A. L’indemnisation du trouble de jouissance subi par les locataires
La Cour condamne la bailleresse à verser 1 500 euros à chacune des locataires « en indemnisation de leur préjudice de jouissance ». Cette solution peut sembler paradoxale au regard du rejet de la demande de suspension des loyers. Elle traduit en réalité une distinction fondamentale entre deux types de sanctions du manquement du bailleur.
La juridiction caractérise le préjudice en ces termes : « les désordres liés à l’humidité affectent principalement les murs des chambres, avec le développement de plus en plus important de moisissures, dont on connaît la nocivité pour la santé des occupants ». Elle retient que ces éléments sont « constatés objectivement par le service d’hygiène » et « corroborés par les attestations de témoins ». Le lien de causalité avec la faute du bailleur est établi par le constat qu’il « n’est par ailleurs pas contesté que madame [la bailleresse] n’a pas effectué volontairement les travaux pour faire cesser ces désordres, ni même entrepris quelconque démarche en ce sens ».
La Cour définit ensuite le contenu du préjudice réparable : il consiste « d’une part à ne pas disposer d’un logement répondant aux critères de décence », et « d’autre part à supporter pendant leur occupation les désagréments liés aux moisissures pour lesquelles [la bailleresse] a refusé à apporter une solution ». Cette motivation distingue clairement l’atteinte objective à la qualité du logement et la gêne concrètement subie par les occupantes.
Le montant de l’indemnisation, fixé à 1 500 euros par locataire pour une période d’occupation d’environ onze mois, correspond approximativement à 20% du loyer total théoriquement dû. Cette quotité traduit une appréciation mesurée du trouble, cohérente avec le refus de qualifier les lieux d’inhabitables.
B. Un équilibre recherché entre les responsabilités des parties
L’arrêt commenté procède à une répartition équilibrée des torts. La bailleresse est sanctionnée pour son inertie fautive face aux désordres signalés. Les locataires sont maintenues dans leur obligation de payer l’intégralité de la dette locative, leur comportement ayant consisté à se faire justice elles-mêmes.
La Cour ordonne « la compensation des dettes réciproques et condamnations connexes ». Cette mesure technique permet de simplifier l’exécution de la décision. Elle traduit également la reconnaissance d’obligations croisées : les locataires restent débitrices des loyers impayés, tandis que la bailleresse doit réparation du préjudice causé par ses manquements.

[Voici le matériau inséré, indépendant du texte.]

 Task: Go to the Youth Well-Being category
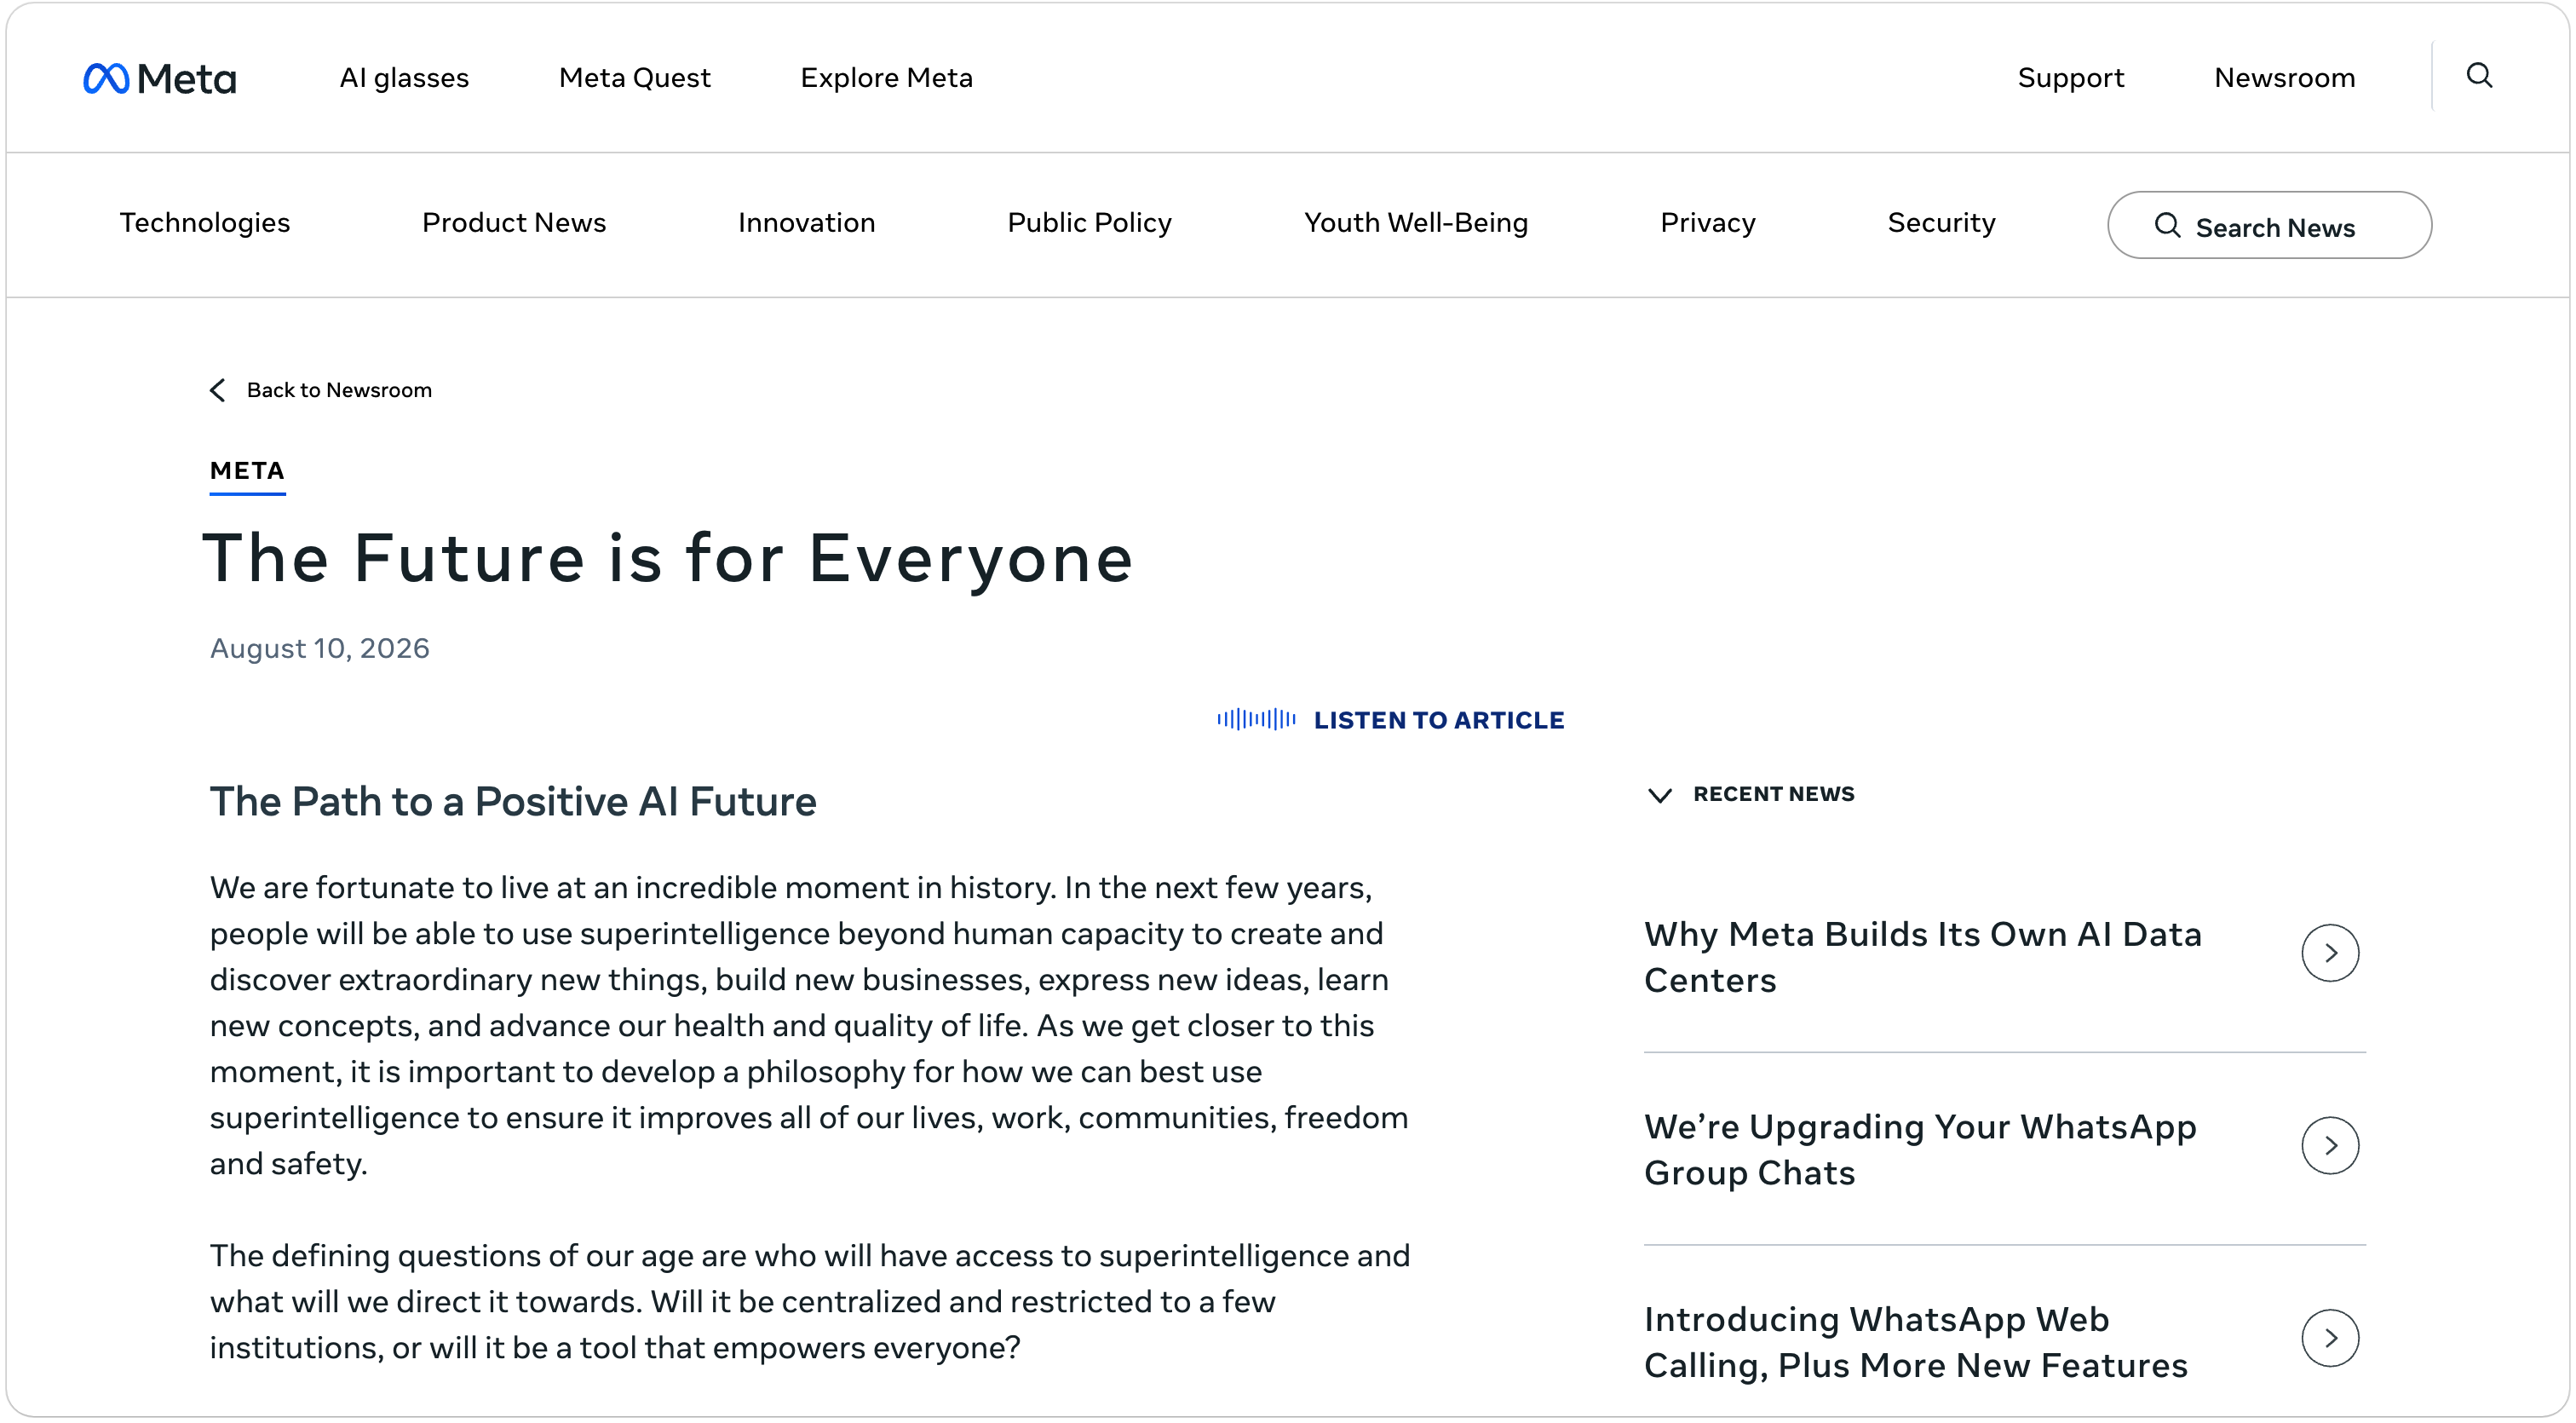(1416, 223)
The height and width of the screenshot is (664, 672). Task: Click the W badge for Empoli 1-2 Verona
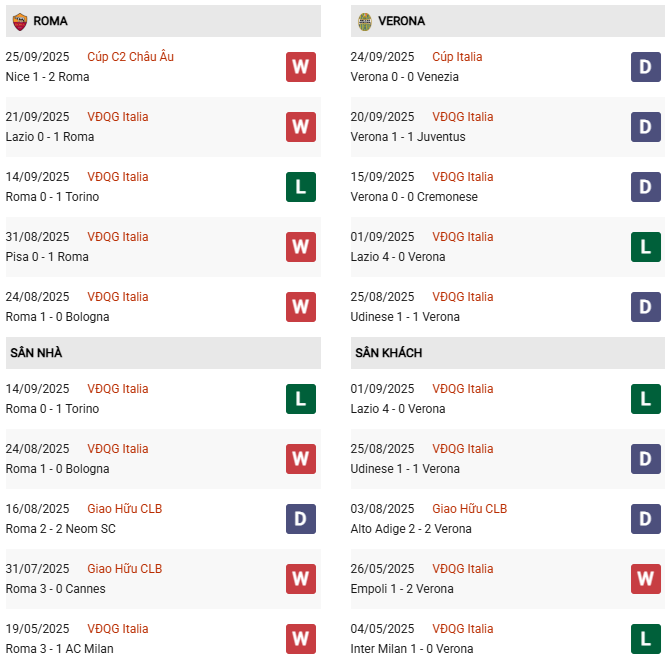pyautogui.click(x=646, y=579)
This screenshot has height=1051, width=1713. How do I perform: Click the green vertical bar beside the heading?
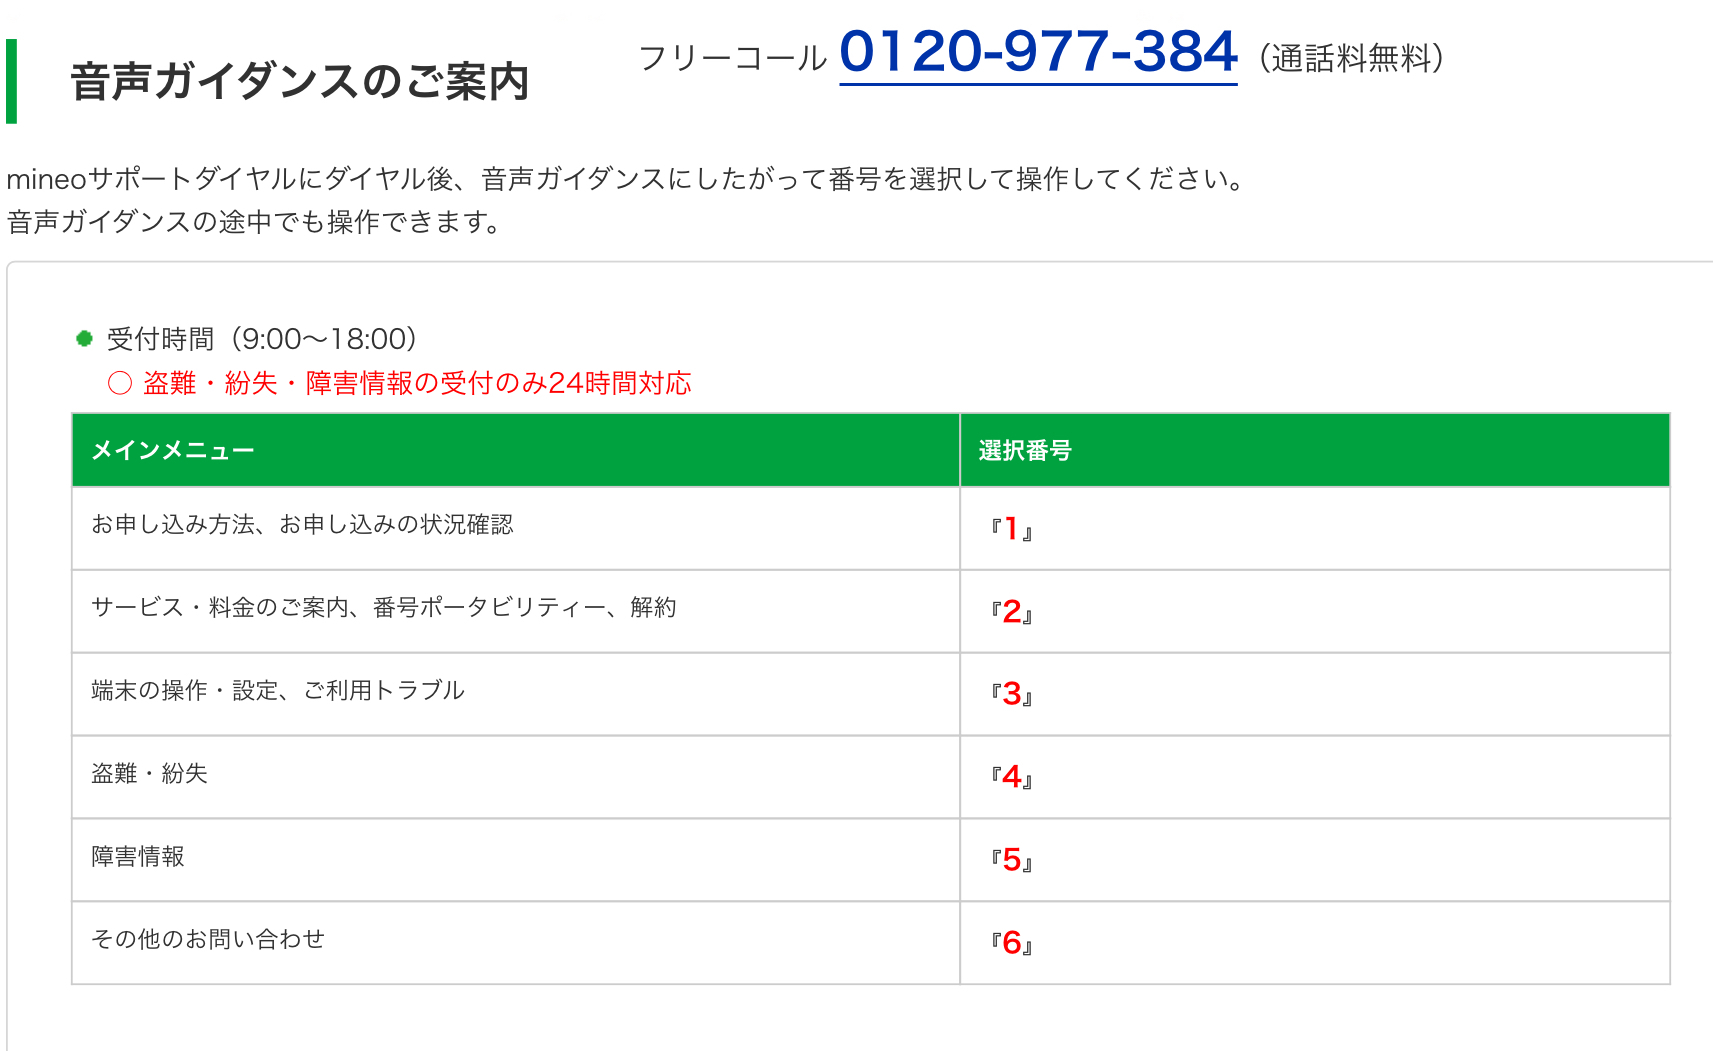[x=11, y=81]
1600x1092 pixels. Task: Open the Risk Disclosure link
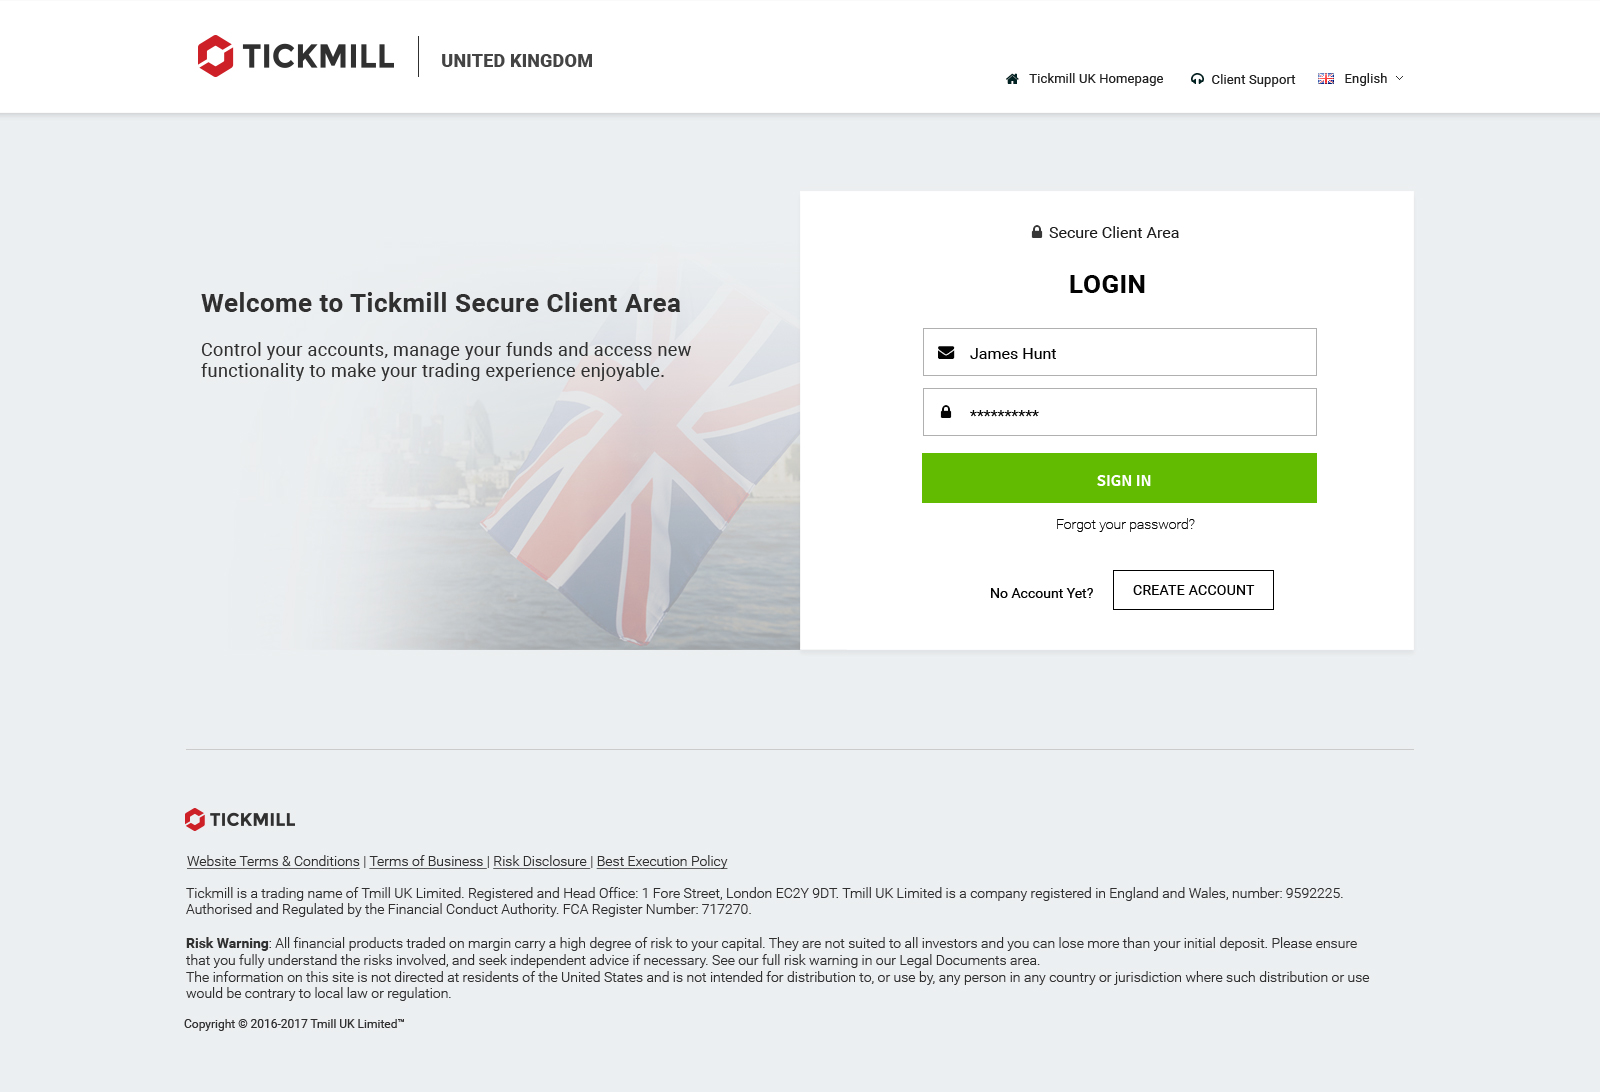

Sur le plan probatoire, la décision tire les conséquences de l’absence d’état des lieux. La Cour relève qu’« il n’est nullement établi que le logement présentait ces désordres au jour de l’entrée dans les lieux, puisqu’il n’est produit aucun état des lieux d’entrée, ni le diagnostic de performance énergétique ». Cette carence imputable à la bailleresse fragilise sa position. Symétriquement, l’absence d’état des lieux de sortie conduit à présumer le logement « restitué en bon état », ce qui prive les locataires de leur demande de restitution du dépôt de garantie, celui-ci étant légitimement conservé en compensation de la dette locative.
La portée de cet arrêt réside dans la confirmation d’une ligne jurisprudentielle exigeante. Le locataire confronté à un logement présentant des défauts de décence dispose de voies de recours clairement identifiées : saisine de la commission de conciliation, action en mise en conformité, demande judiciaire de réduction du loyer. L’auto-suspension du paiement demeure une voie étroitement encadrée, réservée aux situations d’inhabitabilité avérée. Cette solution préserve l’équilibre du contrat de bail tout en sanctionnant effectivement les manquements du bailleur par l’allocation de dommages et intérêts.